• [Source excerpt]
○ ○ ○ ○
# Is this a reasonable offer?



## LPH11 (Nov 17, 2010)

Is this a reasonable offer to ask for on a US Delivery,
2011 BMW 335 d MSRP $50475
Deep sea blue,
Prem,
Sport,
Sport paddle,
BMW assist,
Deastination

36 months,10k,just drive off

Invoice is $46620
- $3500 eco credit,
- $1000 Team USA
- $750 support from BMW

Looking for a selling price of $41,000.
Thanks and Have a good Sunday


----------



## floydarogers (Oct 11, 2010)

LPH11 said:


> Is this a reasonable offer to ask for on a US Delivery,
> 2011 BMW 335 d MSRP $50475
> ...
> Invoice is $46620
> ...


The dealer would lose money on that offer; you can't expect them to go for invoice as the base before deducting the $5250 credits. Although it's not impossible to get something for $500 over invoice, $1000-$1500 is the usual. I doubt that the dealer will agree to less than $42,000-$42,500.


----------



## LPH11 (Nov 17, 2010)

*2011 335d*

Thanks for the reply,
Just when I built the car on Edmunds the price came up lower as Edmunds had the vehicle selling for a lower price than invoice in my area. I want the dealer to make a profit as well. Thank you for your guidance.


----------



## pedser (Jul 19, 2006)

I agree with 42500, very close to my 335d and after going back and forward for a month I could not get better than 42.5. Keep pushing for a lower price.... By the way you are going to love the car!


----------



## Son of Isaac (Jun 7, 2011)
○ ○ ○ ○
• [Provided material]
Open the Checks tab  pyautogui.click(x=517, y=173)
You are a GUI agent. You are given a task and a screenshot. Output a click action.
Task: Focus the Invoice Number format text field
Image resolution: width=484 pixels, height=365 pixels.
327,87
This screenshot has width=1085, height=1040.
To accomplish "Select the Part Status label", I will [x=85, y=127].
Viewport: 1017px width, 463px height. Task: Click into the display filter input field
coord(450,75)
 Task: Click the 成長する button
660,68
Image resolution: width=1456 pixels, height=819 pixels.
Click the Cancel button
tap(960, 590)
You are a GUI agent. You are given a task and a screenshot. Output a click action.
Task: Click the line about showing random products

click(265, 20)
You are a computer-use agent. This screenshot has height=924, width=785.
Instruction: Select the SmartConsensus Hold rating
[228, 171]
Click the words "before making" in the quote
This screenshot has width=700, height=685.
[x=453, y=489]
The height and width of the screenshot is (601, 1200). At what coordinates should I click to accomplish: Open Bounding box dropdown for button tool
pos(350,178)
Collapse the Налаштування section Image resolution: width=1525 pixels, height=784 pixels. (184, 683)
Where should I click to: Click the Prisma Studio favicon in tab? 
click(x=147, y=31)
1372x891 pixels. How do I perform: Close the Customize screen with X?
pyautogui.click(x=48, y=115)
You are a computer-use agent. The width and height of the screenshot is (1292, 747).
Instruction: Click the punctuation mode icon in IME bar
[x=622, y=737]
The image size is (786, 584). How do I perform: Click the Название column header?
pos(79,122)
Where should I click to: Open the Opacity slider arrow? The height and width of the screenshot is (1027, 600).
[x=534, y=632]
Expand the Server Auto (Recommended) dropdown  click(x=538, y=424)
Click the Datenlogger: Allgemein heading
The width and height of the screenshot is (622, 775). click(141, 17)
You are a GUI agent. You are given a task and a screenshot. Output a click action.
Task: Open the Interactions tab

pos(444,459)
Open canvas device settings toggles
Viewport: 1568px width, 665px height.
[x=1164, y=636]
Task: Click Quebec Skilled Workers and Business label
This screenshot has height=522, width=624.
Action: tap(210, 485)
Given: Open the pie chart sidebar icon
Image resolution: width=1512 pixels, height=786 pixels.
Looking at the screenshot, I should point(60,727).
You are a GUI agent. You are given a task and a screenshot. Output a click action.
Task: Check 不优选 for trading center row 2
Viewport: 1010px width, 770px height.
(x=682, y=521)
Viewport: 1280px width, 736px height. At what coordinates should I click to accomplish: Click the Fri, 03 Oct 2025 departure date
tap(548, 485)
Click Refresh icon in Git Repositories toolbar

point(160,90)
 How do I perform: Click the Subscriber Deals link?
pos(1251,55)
○ ○ ○ ○
• [What to do]
A. Translate this sentence from the BMW pricing thread into Spanish: "I doubt that the dealer will agree to less than $42,000-$42,500."
B. Write the next part of the BMW pricing thread, picking up from its final line.

• [Answers in order]
A. Dudo que el concesionario acepte menos de $42,000-$42,500.

B.
Autos.aol.com is a front end to the Zag service, which provides no haggle pricing for the three participating dealers closest to you.* About a month ago I did this (this is with ECO, but before the current $750, of course) and got one quote that was $3851 below invoice, meaning the no-haggle price was $351 below invoice before ECO. Unfortunately, this dealer didn't actually have any 335ds in stock, but said they would honor that margin on any vehicle they could get their hands on. (The other two quotes weren't as good, one was $3400 below invoice, and another $3000 or so. I've not done anything yet, in part because I'm waffling, and also because the dealer that's closest to me***8212;who also happens to not only provide loaner vehicles but will drive 45 miles to swap out your vehicle for scheduled maintenance, has no ds in stock right now, and those they've had have been too-well-equipped for my taste. Now I'm having trouble finding one in a 200-mile radius that is equipped the way I'd want to do this***8212;even if I decided to go ahead.

* You can get the same service through Consumer Reports, though I've seen mixed reviews on Zag pricing, and one apparently has to be careful because some dealers don't live up to the fine print in the Zag service agreement. In my research, a lot of dealers don't participate because they pay Zag $400 per successful transaction and so their margin is pretty thin on these deals.


----------



## taibanl (Oct 3, 2010)

Whats the 750 support and 1k team usa


----------



## LPH11 (Nov 17, 2010)

Thanks for the insight, will let you know how it turns out this week. So excited about placing my order.


----------



## LPH11 (Nov 17, 2010)

taibanl said:


> Whats the 750 support and 1k team usa


$750 support form BMW on the car irght now, and Team usa test drive gives you $1000 toward a US delivery. Find a BMW dealer in your area and do a test drive with Team usa, also BMW will donate $10 on your behalf to help TEAM USA. GO BMW and more importantly go USA!


----------



## 3ismagic# (Mar 17, 2011)

Is the $750 support only for leases?


----------



## LPH11 (Nov 17, 2010)

3.9% Annual Percentage Rate Offer. $3,500 ECO Credit available. $750 Lease/APR Cash Available.

Can be used for financing as well.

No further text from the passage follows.